Jesus is always the answer

Once upon a time, I worked as a school counselor at a private, Christian school. I also taught a Bible class each year. There were always kids in my Bible class who would get bored and mentally sleep during the lesson. It wasn't that my lesson was boring (although maybe it was). Rather, these bored kids were usually the ones who attended a Christian school against their will. These kids had parents who went to church and had been dragging their kids along for years. But, these kids didn't buy into their need for faith or learning more about God. They had prayed a prayer in VBS or children's church and they believed that was the end of it. 

Often during lessons, while these bored kids mentally napped, I would sometimes call on them to wake them up and get them engaged with the rest of the class. Sometimes I would ask them a question about what I had just said. I noticed that the answer I most often got from the bored kids was "Jesus"....even if we had been talking about a completely different topic. One student gave a follow up that has stuck with me ever since. He said "Mrs. Miller, 'Jesus' is always the answer."

He was trying to get out of trouble, but he had stumbled across some great theology in the process.

This morning I was thinking about a couple of situations that have popped up with people in my circle of influence. In both situations, the person involved is struggling with a big problem….but it is a problem that keeps circling around them like a vulture. These two, totally-unrelated people keep encountering the same struggle because they keep doing the same behaviors over and over. The same behavior keeps leading to the same outcome for them.

I’m a very logical person. If I try something and it doesn’t work, I analyze what didn’t work and I might try again with a new and improved approach. Or if I see that the choice was total crap in the first place, I don’t try it again.

Do you keep failing in relationships? What are you doing that isn’t working? Are you choosing the same kind of people each time? Are these people unhealthy? Are you? Have some negative characteristic that makes them (or you) difficult to live with? When you dream about what you want in your future relationship, are you picking people who fit that dream? Or are you picking people who are emotionally unavailable, addicted, abusive, lazy, or just plain-old jerks? I see so many people sabotaging their own happiness by selecting relationships with the wrong people; and when that relationship fails, they hit the repeat button and do it all over again with another wrong person.

Or maybe you keep failing over and over in your career? I once knew a woman who had been fired at least five times from different jobs. Each time she would complain about this boss or that co-worker who was “impossible” to deal with or had “unrealistic” expectations of her. Unfortunately, she was the common denominator in all her own failures. She was the one who was impossible to deal with. She was the one who had unrealistic expectations of what would be expected of her at her job. Is that you? Do you keep making the same mistake in choosing jobs that don’t fit? Or making the same mistakes in how you treat your boss or co-workers? Guess what? The same thing will keep happening if you don’t make adjustments or corrections.

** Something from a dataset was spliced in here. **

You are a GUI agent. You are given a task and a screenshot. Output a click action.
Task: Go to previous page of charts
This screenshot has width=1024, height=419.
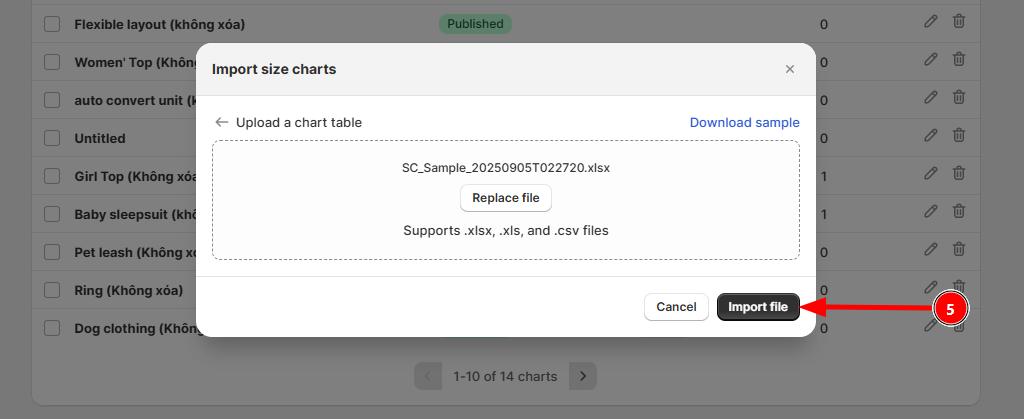[428, 376]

Perhaps your failure keeps happening with your unhealthy choices. Are you trapped in behavior that is harmful, like drinking too much? What keeps you in that choice? Is it the friends you hang out with? Do they like hanging out with getting drunk as the main activity you do together? If you want to make a new choice – a choice to stay sober – then you might need some new friends who aren’t keeping you trapped in the old behavior. Same goes for drugs, eating too much, spending too much, or any other unhealthy behavior.


Most of these things involve making different choices. But those choices get a lot easier when we are walking with Jesus. When we are focused on growing in the fruits of the Spirit, reducing our negative behaviors gets a lot easier. We don’t need to jump from unhealthy relationship to unhealthy relationship when we are satisfied in our relationship with Jesus and have a Godly relationship as our standard. We treat our relationships with genuine love, kindness, gentleness, faithfulness and all the rest. When we display the fruits of the Spirit, we are better employees and co-workers because we are patient, kind, and have self-control. The fruits of the Spirit – growing to be more like Jesus – also help with unhealthy choices. When we see ourselves like Jesus does, we want to live up to that image. Jesus didn’t make us to be trapped in a prison of addiction – he made us to truly live in freedom! Jesus really is the answer to all questions!